[Target position records]
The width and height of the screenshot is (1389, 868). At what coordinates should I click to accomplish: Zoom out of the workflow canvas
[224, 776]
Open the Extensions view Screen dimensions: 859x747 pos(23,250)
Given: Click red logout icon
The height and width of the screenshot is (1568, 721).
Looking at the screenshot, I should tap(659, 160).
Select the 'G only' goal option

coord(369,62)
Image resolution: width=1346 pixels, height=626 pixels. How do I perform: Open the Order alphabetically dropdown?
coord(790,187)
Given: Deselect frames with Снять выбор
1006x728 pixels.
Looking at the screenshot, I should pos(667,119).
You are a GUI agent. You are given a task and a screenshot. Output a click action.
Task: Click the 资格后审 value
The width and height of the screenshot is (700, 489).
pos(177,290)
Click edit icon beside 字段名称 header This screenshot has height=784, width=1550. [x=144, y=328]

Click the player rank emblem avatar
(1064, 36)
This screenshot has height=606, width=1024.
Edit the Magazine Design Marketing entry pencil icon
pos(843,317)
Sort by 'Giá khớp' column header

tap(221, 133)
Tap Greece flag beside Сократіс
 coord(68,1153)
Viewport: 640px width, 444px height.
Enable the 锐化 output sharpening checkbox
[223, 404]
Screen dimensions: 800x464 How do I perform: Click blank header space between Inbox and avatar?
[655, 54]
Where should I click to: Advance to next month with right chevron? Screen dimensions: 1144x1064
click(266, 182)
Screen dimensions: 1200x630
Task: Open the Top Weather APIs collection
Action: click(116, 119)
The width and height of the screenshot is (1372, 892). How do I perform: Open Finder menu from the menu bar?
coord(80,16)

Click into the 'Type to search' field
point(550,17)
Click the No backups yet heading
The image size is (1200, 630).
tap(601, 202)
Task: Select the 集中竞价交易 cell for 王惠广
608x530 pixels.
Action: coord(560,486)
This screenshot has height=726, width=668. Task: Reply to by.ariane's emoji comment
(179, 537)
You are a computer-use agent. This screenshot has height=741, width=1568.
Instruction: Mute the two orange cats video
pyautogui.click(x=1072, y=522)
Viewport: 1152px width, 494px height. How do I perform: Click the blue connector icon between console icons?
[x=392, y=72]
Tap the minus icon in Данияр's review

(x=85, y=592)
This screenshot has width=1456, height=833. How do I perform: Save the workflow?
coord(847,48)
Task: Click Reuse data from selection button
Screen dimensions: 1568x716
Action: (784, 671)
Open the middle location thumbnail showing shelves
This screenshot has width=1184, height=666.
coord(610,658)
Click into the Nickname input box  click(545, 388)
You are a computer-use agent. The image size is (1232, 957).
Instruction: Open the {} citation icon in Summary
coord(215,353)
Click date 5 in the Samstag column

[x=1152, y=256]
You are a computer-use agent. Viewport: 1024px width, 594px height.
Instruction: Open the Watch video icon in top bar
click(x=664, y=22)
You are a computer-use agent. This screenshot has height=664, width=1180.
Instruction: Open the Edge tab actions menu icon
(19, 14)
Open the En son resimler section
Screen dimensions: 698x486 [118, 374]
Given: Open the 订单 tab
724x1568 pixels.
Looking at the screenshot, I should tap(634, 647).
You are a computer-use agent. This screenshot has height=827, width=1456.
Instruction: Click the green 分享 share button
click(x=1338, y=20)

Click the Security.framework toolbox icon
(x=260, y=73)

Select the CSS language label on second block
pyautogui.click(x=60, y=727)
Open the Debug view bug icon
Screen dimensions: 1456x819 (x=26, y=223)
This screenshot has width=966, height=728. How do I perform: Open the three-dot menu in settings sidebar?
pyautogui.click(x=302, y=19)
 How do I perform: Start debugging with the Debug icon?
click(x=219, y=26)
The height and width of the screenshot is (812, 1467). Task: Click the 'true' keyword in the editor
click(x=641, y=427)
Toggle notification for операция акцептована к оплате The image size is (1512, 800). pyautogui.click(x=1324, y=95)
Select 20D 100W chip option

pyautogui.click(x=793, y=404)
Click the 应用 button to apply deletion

> [Exercise task]
Put everything from the start of the records down to the line containing "coord(369,62)" into a JSON list of strings, one string per line, leaving out blank lines.

> [Response to this exercise]
[
  "The width and height of the screenshot is (1389, 868). At what coordinates should I click to accomplish: Zoom out of the workflow canvas",
  "[224, 776]",
  "Open the Extensions view Screen dimensions: 859x747 pos(23,250)",
  "Given: Click red logout icon",
  "The height and width of the screenshot is (1568, 721).",
  "Looking at the screenshot, I should tap(659, 160).",
  "Select the 'G only' goal option",
  "coord(369,62)"
]